• **TEXT EXTRACT**:
×
Community Blog Analysis of Performance Practices in Java Log and Principle Interpretation

Analysis of Performance Practices in Java Log and Principle Interpretation

This article explores performance practices in the logging process through several technical points.

By Jiaolong and Guyi

This article explores performance practices in the logging process through several technical points. Performance in the field of computers often follows the iceberg principle, where what is visible and what programmers perceive is only a small part, while a significant amount of details remains hidden beneath the surface.

Preface

The process of logging in a program involves writing the necessary content to a disk file. It can be compared to the logistics process, where goods are transported to their destination through a transportation system. However, in this logistics system, we usually don't have to handle the entire process of packaging, loading, transportation, and unloading. Instead, we can rely on professional logistics companies. Similarly, in the scenario of logging that we are going to discuss, the log content is the goods to be transported, the log framework is the logistics company, and the destination is the file on the disk (or other log collection server). In the Java language system, log frameworks such as log4j, logback, and jul (Java Util Logging) were developed early on to handle logging details for us. Programmers only need to use the Logger utility class to efficiently record business logs, as shown in the following code:

Logger logger = LogFactory.getLogger("PoweredByEDAS");

String product = "EDAS";
logger.info("This is powered by product: " + product);

This article aims to illustrate performance practices in the logging process through several technical points. Performance in the field of computers often follows the iceberg law, where what we see and what programmers perceive is only a small part, as many details are hidden beneath the surface. Referencing the figure below:

1

The figure above illustrates that when a programmer generates log content in the business code using logger.info, the log is sent to its destination: the disk. However, before being flushed to the disk, the log content goes through various layers of processing, including the log framework, JVM, and Linux file system. This can be compared to transferring goods at multiple stop stations along the way. The entire transportation system, consisting of vehicles, drivers, and roads, represents the "log channel" in the figure. This figure also provides us with ideas for systematic optimization, including avoiding channel congestion, reducing visible service overhead, and minimizing invisible system overhead.

Avoid Channel Congestion

In the transportation system, there are two main ways to avoid channel congestion:

1) Try to control the transportation flow.

2) Optimize the entire transportation system (such as by building more roads, and adding more information technology).

In the context of log output, programmers have control over the content of business logs and the configuration of log policies. However, a significant portion of system capabilities depends on the performance of the underlying infrastructure. As programmers, we should focus on optimizing what we can control and decouple what we cannot control. This is the main idea of this chapter.

Reduce Business Output Content

It is evident that larger log content places greater pressure on the entire system. To quantify this difference, we conducted the following test comparison:

• In the first group, we wrote logs of varying sizes to memory.

• In the second group, we wrote logs of varying sizes to disk files.

We use the CountingNoOp Appender in Log4j for writing logs to memory. This appender counts only the output logs during the actual log output process. To some extent, this testing method can measure the processing efficiency of a simple log framework.

<Appenders>
  <CountingNoOp name="NoOp">
  </CountingNoOp>
</Appenders>

From the test results presented in the following figure, we can see that even when the logs are not flushed, the throughput that is written decreases significantly as the size of the content gets larger.

• **DATA SEGMENT**:
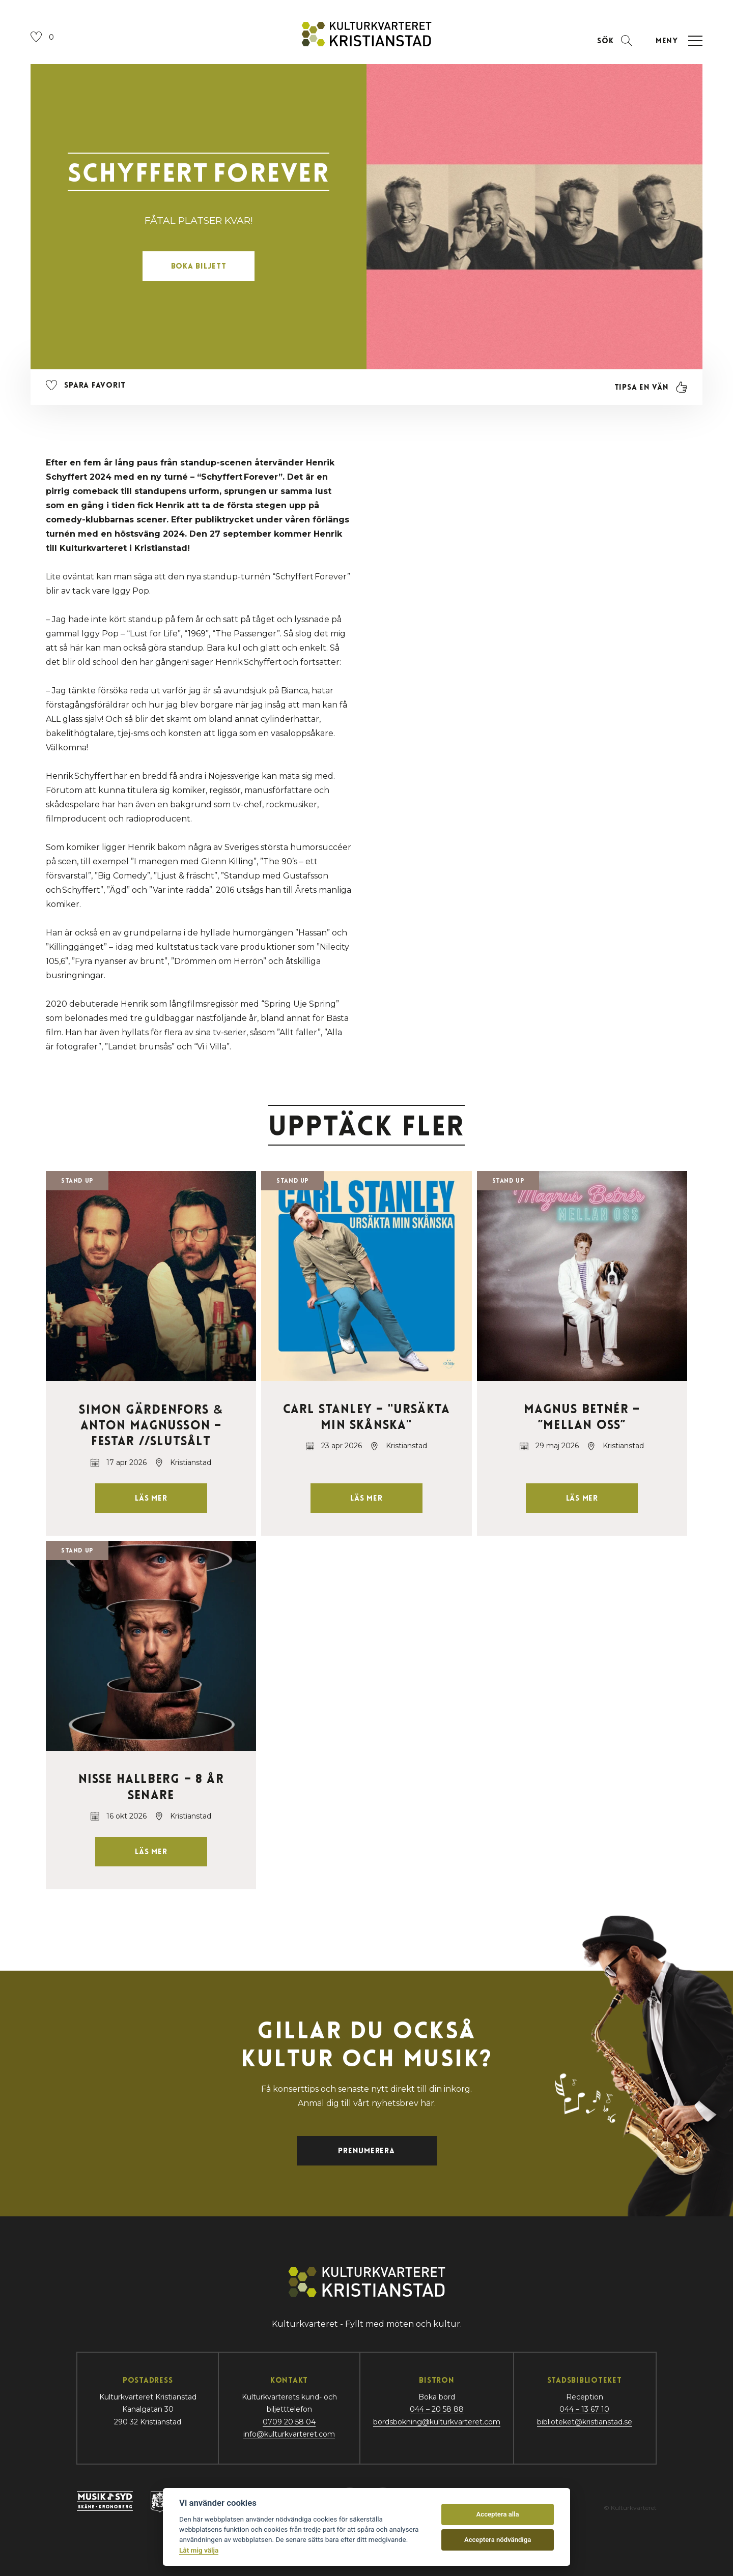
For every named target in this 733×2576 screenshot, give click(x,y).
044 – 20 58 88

• **EXERCISES TO COMPLETE**:
1 - In the article on Java logging performance, why does the chapter on avoiding channel congestion tell programmers to optimize what they can control and decouple what they cannot? Answer in one to three sentences.
2 - Duplicate everything in the article on Java logging performance from "Reduce Business Output" down to "sizes to memory.".

• **ANSWERS TO THE TASKS**:
1 - Programmers control the content of business logs and the configuration of log policies. However, a significant portion of system capabilities depends on the performance of the underlying infrastructure, which is outside their control.

2 -
Reduce Business Output Content

It is evident that larger log content places greater pressure on the entire system. To quantify this difference, we conducted the following test comparison:

• In the first group, we wrote logs of varying sizes to memory.